= Beginning of Section =

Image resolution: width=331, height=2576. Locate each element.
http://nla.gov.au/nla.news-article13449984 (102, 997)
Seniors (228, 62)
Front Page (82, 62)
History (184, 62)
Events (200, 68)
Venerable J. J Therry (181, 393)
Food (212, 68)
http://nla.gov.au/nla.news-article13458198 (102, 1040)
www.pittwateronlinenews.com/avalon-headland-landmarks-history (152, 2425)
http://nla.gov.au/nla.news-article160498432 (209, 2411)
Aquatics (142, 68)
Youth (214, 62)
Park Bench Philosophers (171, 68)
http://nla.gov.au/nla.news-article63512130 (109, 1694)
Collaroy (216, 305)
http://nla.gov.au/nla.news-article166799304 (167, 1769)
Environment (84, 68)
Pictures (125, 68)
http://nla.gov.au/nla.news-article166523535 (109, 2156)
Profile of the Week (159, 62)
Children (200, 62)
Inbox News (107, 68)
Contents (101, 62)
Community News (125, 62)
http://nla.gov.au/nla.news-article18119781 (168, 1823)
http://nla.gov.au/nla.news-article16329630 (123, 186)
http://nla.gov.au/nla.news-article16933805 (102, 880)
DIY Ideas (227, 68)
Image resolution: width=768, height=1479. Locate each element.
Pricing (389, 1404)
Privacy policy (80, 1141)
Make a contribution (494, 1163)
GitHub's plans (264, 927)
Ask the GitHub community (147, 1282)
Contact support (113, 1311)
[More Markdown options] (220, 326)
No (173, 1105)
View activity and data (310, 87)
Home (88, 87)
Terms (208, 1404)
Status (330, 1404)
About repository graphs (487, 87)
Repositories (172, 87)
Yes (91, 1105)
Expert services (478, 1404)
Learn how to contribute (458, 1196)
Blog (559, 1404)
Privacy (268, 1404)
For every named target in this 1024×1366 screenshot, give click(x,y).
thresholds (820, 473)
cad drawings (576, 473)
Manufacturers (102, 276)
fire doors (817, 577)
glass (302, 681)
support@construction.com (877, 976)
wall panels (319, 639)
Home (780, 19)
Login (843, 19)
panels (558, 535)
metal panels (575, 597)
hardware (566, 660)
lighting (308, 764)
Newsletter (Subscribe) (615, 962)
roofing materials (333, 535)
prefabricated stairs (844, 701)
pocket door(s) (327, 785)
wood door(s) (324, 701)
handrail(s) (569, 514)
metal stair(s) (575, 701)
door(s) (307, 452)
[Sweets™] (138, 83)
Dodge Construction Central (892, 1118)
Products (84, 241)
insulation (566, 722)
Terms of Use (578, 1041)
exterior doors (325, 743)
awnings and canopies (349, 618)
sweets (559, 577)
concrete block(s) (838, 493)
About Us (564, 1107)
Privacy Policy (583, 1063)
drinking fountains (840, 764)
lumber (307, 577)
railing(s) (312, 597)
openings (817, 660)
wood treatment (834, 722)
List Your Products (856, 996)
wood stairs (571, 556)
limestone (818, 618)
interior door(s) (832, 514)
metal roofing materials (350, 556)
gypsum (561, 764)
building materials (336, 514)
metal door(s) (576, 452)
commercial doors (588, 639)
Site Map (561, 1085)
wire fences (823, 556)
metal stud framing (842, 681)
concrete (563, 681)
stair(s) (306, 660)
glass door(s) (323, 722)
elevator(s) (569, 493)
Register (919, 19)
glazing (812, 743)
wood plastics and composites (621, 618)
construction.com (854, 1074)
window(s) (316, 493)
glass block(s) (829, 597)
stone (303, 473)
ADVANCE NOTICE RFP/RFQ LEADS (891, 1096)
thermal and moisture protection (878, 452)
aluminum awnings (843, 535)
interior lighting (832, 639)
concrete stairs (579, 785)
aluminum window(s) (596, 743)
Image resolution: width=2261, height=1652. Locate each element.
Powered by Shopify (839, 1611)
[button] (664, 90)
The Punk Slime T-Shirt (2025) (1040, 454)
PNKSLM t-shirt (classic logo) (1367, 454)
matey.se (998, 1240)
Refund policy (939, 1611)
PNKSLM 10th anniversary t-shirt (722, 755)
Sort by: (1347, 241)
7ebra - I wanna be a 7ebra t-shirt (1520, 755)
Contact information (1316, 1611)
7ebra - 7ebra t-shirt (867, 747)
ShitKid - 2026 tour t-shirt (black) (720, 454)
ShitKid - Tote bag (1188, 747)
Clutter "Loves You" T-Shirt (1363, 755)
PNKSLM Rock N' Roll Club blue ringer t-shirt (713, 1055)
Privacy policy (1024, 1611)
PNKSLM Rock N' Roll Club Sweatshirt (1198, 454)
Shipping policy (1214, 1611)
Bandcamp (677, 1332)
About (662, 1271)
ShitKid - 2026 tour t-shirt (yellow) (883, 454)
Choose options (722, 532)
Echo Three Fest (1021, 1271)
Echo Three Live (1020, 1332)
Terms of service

= End of Section =

:: WHAT YOU NEED TO DO ::
Please repeat the material in full, keeping it exact.

:: RESPONSE AREA ::
Image resolution: width=331, height=2576. Locate each element.
http://nla.gov.au/nla.news-article13449984 (102, 997)
Seniors (228, 62)
Front Page (82, 62)
History (184, 62)
Events (200, 68)
Venerable J. J Therry (181, 393)
Food (212, 68)
http://nla.gov.au/nla.news-article13458198 (102, 1040)
www.pittwateronlinenews.com/avalon-headland-landmarks-history (152, 2425)
http://nla.gov.au/nla.news-article160498432 (209, 2411)
Aquatics (142, 68)
Youth (214, 62)
Park Bench Philosophers (171, 68)
http://nla.gov.au/nla.news-article63512130 (109, 1694)
Collaroy (216, 305)
http://nla.gov.au/nla.news-article166799304 (167, 1769)
Environment (84, 68)
Pictures (125, 68)
http://nla.gov.au/nla.news-article166523535 (109, 2156)
Profile of the Week (159, 62)
Children (200, 62)
Inbox News (107, 68)
Contents (101, 62)
Community News (125, 62)
http://nla.gov.au/nla.news-article18119781 (168, 1823)
http://nla.gov.au/nla.news-article16329630 (123, 186)
http://nla.gov.au/nla.news-article16933805 (102, 880)
DIY Ideas (227, 68)
Image resolution: width=768, height=1479. Locate each element.
Pricing (389, 1404)
Privacy policy (80, 1141)
Make a contribution (494, 1163)
GitHub's plans (264, 927)
Ask the GitHub community (147, 1282)
Contact support (113, 1311)
[More Markdown options] (220, 326)
No (173, 1105)
View activity and data (310, 87)
Home (88, 87)
Terms (208, 1404)
Status (330, 1404)
About repository graphs (487, 87)
Repositories (172, 87)
Yes (91, 1105)
Expert services (478, 1404)
Learn how to contribute (458, 1196)
Blog (559, 1404)
Privacy (268, 1404)
For every named target in this 1024×1366 screenshot, give click(x,y).
thresholds (820, 473)
cad drawings (576, 473)
Manufacturers (102, 276)
fire doors (817, 577)
glass (302, 681)
support@construction.com (877, 976)
wall panels (319, 639)
Home (780, 19)
Login (843, 19)
panels (558, 535)
metal panels (575, 597)
hardware (566, 660)
lighting (308, 764)
Newsletter (Subscribe) (615, 962)
roofing materials (333, 535)
prefabricated stairs (844, 701)
pocket door(s) (327, 785)
wood door(s) (324, 701)
handrail(s) (569, 514)
metal stair(s) (575, 701)
door(s) (307, 452)
[Sweets™] (138, 83)
Dodge Construction Central (892, 1118)
Products (84, 241)
insulation (566, 722)
Terms of Use (578, 1041)
exterior doors (325, 743)
awnings and canopies (349, 618)
sweets (559, 577)
concrete block(s) (838, 493)
About Us (564, 1107)
Privacy Policy (583, 1063)
drinking fountains (840, 764)
lumber (307, 577)
railing(s) (312, 597)
openings (817, 660)
wood treatment (834, 722)
List Your Products (856, 996)
wood stairs (571, 556)
limestone (818, 618)
interior door(s) (832, 514)
metal roofing materials (350, 556)
gypsum (561, 764)
building materials (336, 514)
metal door(s) (576, 452)
commercial doors (588, 639)
Site Map (561, 1085)
wire fences (823, 556)
metal stud framing (842, 681)
concrete (563, 681)
stair(s) (306, 660)
glass door(s) (323, 722)
elevator(s) (569, 493)
Register (919, 19)
glazing (812, 743)
wood plastics and composites (621, 618)
construction.com (854, 1074)
window(s) (316, 493)
glass block(s) (829, 597)
stone (303, 473)
ADVANCE NOTICE RFP/RFQ LEADS (891, 1096)
thermal and moisture protection (878, 452)
aluminum awnings (843, 535)
interior lighting (832, 639)
concrete stairs (579, 785)
aluminum window(s) (596, 743)
Image resolution: width=2261, height=1652. Locate each element.
Powered by Shopify (839, 1611)
[button] (664, 90)
The Punk Slime T-Shirt (2025) (1040, 454)
PNKSLM t-shirt (classic logo) (1367, 454)
matey.se (998, 1240)
Refund policy (939, 1611)
PNKSLM 10th anniversary t-shirt (722, 755)
Sort by: (1347, 241)
7ebra - I wanna be a 7ebra t-shirt (1520, 755)
Contact information (1316, 1611)
7ebra - 7ebra t-shirt (867, 747)
ShitKid - 2026 tour t-shirt (black) (720, 454)
ShitKid - Tote bag (1188, 747)
Clutter "Loves You" T-Shirt (1363, 755)
PNKSLM Rock N' Roll Club blue ringer t-shirt (713, 1055)
Privacy policy (1024, 1611)
PNKSLM Rock N' Roll Club Sweatshirt (1198, 454)
Shipping policy (1214, 1611)
Bandcamp (677, 1332)
About (662, 1271)
ShitKid - 2026 tour t-shirt (yellow) (883, 454)
Choose options (722, 532)
Echo Three Fest (1021, 1271)
Echo Three Live (1020, 1332)
Terms of service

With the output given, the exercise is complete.